It's the product of natural selection, evolving forms, more and more wonderful, as Darwin said.
But that is what it is.
There is no meaning in the universe.
He's right about that.
The Universe is without meaning.
Meaning is what we ourselves, human beings, create for ourselves and those with whom we live.
It is childish, I submit to look for a cosmic father in the sky.
We atheists don't need to be born again.
We have simply grown up.
As the bumper stickers say.
Again, Dennis criticizes my use of morality in terms of sense of right and wrong, good and bad.
But in his books, I have been absolutely unable to find a definition of goodness.
He goes on and on about goodness as being what the God of ethical monotheism requires, but nowhere does he define how you tell what this goodness is or what this goodness is.
I want to end by just saying that Dennis has some misconceptions when he talks about what atheists believe.
Coming after yesterday.
Of course, atheists don't believe anything.
All atheists are from Missouri.
You've got to show me.
We have no beliefs.
This is what is the characteristic thing of atheists.
And when he says that atheists have no doubts about their atheism, that is kind of meaningless also.
Because any one of us would be no longer an atheist in the trice if you could show us some evidence for whatever God or goddess you think exists.
All we are saying when we say that we are not doubting our atheism, is simply that we have not yet been shown the evidence.
We have not yet been shown any proof that would make us go on with anything other than the presumption that all there is is matter and energy and information.
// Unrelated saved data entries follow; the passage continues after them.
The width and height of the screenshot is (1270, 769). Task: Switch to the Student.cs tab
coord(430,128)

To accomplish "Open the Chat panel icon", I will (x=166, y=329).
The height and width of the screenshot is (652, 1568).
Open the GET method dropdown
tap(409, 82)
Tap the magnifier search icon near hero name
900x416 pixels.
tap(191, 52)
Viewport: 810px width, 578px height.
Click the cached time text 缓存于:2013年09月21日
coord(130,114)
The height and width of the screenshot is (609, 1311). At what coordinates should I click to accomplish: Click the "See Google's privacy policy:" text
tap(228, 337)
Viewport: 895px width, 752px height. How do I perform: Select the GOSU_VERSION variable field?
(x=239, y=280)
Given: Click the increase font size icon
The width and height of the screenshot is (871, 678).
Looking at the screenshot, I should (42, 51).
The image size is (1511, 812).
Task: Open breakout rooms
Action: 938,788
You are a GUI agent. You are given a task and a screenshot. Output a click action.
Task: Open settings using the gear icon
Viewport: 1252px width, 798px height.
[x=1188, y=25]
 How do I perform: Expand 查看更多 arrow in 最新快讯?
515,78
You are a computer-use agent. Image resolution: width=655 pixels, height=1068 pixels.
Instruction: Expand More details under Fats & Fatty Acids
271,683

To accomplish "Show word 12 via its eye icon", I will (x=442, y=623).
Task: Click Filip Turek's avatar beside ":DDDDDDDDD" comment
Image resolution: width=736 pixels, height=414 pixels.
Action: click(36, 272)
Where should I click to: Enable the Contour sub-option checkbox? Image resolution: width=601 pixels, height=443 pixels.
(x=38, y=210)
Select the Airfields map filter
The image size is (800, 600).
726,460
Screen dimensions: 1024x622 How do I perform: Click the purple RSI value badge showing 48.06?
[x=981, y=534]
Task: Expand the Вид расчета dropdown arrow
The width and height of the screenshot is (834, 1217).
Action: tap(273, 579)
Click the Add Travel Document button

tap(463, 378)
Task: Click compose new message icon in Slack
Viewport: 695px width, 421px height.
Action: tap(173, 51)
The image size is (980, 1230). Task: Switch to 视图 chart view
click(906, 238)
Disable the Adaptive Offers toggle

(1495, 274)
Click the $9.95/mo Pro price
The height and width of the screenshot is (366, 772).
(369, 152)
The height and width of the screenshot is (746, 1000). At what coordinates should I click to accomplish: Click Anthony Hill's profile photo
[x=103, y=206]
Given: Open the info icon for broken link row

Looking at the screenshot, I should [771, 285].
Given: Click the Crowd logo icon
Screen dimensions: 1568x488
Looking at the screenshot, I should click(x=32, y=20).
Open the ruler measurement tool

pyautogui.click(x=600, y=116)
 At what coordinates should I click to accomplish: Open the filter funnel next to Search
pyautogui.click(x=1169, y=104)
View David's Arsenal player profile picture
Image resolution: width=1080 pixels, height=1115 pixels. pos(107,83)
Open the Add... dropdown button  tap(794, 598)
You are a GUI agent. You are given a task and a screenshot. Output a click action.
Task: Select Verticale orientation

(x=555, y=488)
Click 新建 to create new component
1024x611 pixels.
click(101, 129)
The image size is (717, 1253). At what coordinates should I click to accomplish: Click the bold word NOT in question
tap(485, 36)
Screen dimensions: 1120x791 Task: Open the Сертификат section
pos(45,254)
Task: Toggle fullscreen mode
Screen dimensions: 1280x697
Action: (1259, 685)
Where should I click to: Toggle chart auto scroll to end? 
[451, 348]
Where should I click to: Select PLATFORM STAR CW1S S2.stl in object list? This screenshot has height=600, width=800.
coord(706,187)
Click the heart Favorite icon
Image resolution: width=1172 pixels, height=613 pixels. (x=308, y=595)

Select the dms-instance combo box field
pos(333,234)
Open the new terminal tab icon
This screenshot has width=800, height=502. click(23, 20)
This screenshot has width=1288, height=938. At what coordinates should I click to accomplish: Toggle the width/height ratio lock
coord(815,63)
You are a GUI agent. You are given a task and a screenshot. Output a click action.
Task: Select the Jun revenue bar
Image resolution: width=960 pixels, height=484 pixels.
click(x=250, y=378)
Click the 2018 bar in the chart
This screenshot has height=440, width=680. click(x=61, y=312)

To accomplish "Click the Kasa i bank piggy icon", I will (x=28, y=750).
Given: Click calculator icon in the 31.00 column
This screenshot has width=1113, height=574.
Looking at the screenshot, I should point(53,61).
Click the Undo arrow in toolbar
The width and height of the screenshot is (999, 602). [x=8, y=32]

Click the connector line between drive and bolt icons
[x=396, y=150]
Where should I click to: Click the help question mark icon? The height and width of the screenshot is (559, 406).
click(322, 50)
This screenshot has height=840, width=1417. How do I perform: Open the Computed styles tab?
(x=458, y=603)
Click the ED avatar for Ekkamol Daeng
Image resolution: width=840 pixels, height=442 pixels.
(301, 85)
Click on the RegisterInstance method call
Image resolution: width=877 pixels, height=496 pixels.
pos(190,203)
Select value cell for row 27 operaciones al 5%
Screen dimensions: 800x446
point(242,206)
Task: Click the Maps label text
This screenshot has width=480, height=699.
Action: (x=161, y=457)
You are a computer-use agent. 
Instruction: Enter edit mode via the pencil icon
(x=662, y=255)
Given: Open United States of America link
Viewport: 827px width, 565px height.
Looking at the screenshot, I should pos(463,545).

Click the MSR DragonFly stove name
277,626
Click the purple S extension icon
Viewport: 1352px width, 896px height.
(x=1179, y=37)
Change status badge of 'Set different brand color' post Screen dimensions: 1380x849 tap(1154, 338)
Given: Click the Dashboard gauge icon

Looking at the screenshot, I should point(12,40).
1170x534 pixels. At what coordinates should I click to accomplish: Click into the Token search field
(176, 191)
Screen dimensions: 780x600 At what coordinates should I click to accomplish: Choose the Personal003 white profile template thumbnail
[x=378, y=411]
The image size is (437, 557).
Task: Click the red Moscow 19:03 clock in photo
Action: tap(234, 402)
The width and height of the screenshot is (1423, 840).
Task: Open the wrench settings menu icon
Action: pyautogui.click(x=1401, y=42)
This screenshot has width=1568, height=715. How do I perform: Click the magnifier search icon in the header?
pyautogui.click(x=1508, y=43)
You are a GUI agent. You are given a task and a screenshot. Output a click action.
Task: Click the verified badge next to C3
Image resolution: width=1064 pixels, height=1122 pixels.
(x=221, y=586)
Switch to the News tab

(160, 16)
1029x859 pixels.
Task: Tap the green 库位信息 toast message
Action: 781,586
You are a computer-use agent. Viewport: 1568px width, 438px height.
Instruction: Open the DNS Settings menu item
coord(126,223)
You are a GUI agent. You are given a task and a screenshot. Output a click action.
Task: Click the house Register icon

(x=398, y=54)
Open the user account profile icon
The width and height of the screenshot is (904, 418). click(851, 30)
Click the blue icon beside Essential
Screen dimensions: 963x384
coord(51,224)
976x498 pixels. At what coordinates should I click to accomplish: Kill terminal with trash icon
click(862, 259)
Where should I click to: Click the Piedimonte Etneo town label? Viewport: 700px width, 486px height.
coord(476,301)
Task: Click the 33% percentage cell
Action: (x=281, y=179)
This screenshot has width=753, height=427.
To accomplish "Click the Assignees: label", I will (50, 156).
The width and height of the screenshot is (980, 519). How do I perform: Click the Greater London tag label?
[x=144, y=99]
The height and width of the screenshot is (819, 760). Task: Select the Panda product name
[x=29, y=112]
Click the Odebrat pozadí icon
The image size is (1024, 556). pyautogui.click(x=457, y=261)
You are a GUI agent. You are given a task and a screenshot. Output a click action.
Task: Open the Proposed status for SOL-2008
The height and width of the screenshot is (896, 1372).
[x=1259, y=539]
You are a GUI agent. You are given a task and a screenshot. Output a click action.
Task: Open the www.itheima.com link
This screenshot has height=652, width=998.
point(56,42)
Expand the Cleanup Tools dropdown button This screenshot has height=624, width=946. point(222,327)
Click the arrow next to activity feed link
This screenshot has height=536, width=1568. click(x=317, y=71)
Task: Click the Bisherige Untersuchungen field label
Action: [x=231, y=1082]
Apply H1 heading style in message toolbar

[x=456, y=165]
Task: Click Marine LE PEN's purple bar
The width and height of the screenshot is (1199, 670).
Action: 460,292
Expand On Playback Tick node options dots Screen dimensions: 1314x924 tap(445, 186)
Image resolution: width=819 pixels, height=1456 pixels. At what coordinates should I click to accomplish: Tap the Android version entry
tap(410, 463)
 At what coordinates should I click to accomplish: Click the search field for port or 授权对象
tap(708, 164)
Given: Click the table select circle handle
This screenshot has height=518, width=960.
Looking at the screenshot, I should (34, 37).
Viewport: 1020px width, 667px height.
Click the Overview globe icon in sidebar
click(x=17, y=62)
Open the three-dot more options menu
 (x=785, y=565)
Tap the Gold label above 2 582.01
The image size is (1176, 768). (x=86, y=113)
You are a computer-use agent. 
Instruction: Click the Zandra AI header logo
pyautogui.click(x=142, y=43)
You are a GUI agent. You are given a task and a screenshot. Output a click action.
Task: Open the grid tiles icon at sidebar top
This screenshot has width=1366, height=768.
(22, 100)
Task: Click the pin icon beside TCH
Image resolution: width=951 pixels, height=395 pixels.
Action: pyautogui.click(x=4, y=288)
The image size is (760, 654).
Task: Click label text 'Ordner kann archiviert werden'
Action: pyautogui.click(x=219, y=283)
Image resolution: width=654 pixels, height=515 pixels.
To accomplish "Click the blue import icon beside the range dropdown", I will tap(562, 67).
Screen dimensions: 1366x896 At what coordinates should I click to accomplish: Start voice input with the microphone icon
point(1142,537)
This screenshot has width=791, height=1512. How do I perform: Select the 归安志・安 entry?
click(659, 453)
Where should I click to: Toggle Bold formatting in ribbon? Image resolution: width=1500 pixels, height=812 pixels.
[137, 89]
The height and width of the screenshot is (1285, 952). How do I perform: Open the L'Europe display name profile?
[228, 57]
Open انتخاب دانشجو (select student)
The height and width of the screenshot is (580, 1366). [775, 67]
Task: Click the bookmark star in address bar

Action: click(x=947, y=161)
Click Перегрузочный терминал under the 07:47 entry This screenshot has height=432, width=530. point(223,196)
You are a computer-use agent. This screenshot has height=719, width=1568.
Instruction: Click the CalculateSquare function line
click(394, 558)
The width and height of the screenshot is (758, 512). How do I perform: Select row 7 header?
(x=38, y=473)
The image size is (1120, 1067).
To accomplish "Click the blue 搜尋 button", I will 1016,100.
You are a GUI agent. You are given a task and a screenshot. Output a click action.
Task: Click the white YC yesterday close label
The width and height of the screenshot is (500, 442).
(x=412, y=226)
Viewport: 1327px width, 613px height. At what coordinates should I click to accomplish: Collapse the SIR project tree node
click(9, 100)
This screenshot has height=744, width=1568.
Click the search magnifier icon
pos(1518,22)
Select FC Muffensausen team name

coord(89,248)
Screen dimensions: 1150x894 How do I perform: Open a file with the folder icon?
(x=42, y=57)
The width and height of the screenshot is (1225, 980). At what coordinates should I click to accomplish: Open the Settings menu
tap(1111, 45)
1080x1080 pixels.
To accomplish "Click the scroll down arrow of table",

There are ultimate questions, such as the origin of the universe, or universes, as we may now be talking about again since Dr. Krauss's lecture yesterday.
These are at this moment untestable, and you may have remembered that Krauss was concerned about whether physics is now getting into a metaphysical area where we cannot imagine a test.
But he seems optimistic that at least some of these new theories will be in fact testable.
But at this moment, we cannot go there to start trying, but you and I, as not physicists, uh, still have to wait and see.
But until these claims, whether it's physics or in theology, uh, can be testable, at least in the imagination, they are beyond the bounds of science.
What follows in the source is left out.